Summer actors take the stage

School is officially out for the summer, but the doors of the La Cañada Playhouse, La Cañada High School’s theater, are open and filled with youngsters for the Summer Acting Camp, which began Monday.

The Summer Acting Camp has been produced by the Theatrical Education Group, based out of Los Angeles, and Justin Eick, LCHS’ theater director and the Theatrical Education Group’s artistic director, for the past 14 years. The Camp originated in Glendale but has been at La Cañada High for the past three years.

“I am so excited. It’s without a doubt one of our biggest years in recent memory,” with about 100 kids signing up for the Camp this year, Eick said. “I really feel this is going to be a great year.”

This year will mark the first time that the Camp gets full use of the La Cañada Playhouse. Many of the Summer Acting Camp participants, ages 5 to 15, will be taking the stage for the first time.

“It is their first introduction [to theater] in many cases for these kids and that’s why we go to such lengths to provide a diversified curriculum,” Eick said.

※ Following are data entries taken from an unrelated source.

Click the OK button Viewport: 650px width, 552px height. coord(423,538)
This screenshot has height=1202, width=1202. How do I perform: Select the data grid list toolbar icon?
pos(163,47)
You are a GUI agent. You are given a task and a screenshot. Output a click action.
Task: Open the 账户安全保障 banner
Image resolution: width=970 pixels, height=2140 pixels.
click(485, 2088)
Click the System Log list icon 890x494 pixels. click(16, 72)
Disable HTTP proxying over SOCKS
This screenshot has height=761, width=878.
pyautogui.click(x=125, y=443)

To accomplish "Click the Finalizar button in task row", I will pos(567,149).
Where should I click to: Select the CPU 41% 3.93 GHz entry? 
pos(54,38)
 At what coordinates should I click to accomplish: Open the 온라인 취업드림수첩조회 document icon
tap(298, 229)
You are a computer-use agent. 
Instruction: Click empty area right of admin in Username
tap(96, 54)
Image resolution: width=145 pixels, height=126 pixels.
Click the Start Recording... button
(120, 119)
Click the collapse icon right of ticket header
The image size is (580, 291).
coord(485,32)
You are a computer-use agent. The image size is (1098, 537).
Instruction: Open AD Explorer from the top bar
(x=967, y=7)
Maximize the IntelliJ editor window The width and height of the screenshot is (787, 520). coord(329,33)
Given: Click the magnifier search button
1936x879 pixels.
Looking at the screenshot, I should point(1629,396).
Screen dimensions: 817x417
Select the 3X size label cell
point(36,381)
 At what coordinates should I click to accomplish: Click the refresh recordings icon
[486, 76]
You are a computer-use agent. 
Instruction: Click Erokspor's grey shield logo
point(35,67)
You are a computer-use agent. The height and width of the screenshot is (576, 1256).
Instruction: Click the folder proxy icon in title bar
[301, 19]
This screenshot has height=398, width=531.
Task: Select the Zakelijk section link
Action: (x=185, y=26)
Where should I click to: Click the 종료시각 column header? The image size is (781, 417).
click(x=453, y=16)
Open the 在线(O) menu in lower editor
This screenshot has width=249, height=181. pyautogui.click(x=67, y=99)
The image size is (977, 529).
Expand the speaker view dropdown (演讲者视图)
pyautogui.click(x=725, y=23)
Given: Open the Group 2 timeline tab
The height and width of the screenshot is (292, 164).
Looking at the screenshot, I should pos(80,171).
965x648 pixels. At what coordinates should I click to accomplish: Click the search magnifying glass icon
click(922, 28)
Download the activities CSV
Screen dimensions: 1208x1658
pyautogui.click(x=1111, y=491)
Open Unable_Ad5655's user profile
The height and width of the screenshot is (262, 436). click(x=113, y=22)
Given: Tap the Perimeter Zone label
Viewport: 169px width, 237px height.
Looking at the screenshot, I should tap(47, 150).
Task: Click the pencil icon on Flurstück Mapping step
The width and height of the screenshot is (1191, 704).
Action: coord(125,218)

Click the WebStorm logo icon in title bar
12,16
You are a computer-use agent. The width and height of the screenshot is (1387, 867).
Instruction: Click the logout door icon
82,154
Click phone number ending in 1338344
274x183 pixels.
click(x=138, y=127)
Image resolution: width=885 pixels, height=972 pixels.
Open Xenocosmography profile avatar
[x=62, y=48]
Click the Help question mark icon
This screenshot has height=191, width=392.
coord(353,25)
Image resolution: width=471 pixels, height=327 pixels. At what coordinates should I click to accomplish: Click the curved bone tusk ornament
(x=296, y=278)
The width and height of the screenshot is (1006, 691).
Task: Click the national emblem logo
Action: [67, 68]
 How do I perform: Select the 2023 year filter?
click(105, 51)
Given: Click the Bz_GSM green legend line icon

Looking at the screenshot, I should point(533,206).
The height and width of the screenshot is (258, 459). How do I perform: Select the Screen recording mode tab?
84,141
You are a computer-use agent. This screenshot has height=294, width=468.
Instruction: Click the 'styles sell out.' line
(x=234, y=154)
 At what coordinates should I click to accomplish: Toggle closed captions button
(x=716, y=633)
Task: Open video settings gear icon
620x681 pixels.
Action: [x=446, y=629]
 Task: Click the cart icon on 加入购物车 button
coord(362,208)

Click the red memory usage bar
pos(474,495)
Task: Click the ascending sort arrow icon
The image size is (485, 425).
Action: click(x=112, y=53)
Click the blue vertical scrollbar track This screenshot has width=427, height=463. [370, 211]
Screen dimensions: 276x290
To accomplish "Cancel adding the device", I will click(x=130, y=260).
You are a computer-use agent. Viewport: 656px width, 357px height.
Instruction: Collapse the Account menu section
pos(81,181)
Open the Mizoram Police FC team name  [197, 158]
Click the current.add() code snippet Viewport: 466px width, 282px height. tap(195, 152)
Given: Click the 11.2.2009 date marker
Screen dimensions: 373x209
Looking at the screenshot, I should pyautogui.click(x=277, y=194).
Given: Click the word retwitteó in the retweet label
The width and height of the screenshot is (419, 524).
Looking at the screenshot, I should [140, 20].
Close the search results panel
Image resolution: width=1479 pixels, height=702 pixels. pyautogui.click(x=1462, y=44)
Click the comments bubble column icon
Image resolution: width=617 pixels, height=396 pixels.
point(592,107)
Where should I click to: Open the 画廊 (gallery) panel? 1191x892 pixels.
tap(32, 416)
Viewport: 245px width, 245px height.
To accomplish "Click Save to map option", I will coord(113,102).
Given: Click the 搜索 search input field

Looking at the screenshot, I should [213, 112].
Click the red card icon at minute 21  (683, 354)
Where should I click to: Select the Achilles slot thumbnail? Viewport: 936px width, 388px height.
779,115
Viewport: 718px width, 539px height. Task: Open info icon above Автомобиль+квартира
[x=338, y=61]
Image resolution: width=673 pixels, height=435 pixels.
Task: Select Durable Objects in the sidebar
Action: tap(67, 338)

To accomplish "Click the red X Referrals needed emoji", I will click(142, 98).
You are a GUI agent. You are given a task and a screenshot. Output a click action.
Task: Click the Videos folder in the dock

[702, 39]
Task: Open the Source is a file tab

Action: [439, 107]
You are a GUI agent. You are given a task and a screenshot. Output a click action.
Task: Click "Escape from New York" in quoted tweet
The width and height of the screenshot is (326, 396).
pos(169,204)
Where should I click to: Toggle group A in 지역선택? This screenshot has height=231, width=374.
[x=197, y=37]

The Summer Acting Camp teaches students about more than acting, with singing, stage combat, tap dance, improv comedy, on-camera technique, movement, technical theater and magic courses also being offered.

“I think that’s what makes it so unique. We offer a wide variety of classes that the kids take every day,” Eick said. “Usually camps just have the kids play theater games and have an all-day acting class. With us, it’s very structured.”

Students in the Summer Acting Camp rotate to a different class every hour. The Camp begins each day at 7:30 a.m. and ends at 5:30 p.m.

“It’s like private lessons all day long for these kids, but it’s not at a private-lesson rate,” Eick said. Each three-week session for the camp costs $600.

Eight instructors and five full-time interns, incoming juniors and seniors in LCHS’ theater department, make the Summer Acting Camp happen. Eick hopes each student walks out of the La Cañada Playhouse with a newfound appreciation for all kinds of theater.

“Our goal isn’t necessarily to turn all these kids into actors, but to expose them to a wide variety of performing arts,” Eick said.

The Summer Acting Camp has two sessions. This year’s first session began Monday and goes for three weeks, ending on July 8. The second session begins July 11 and ends July 29.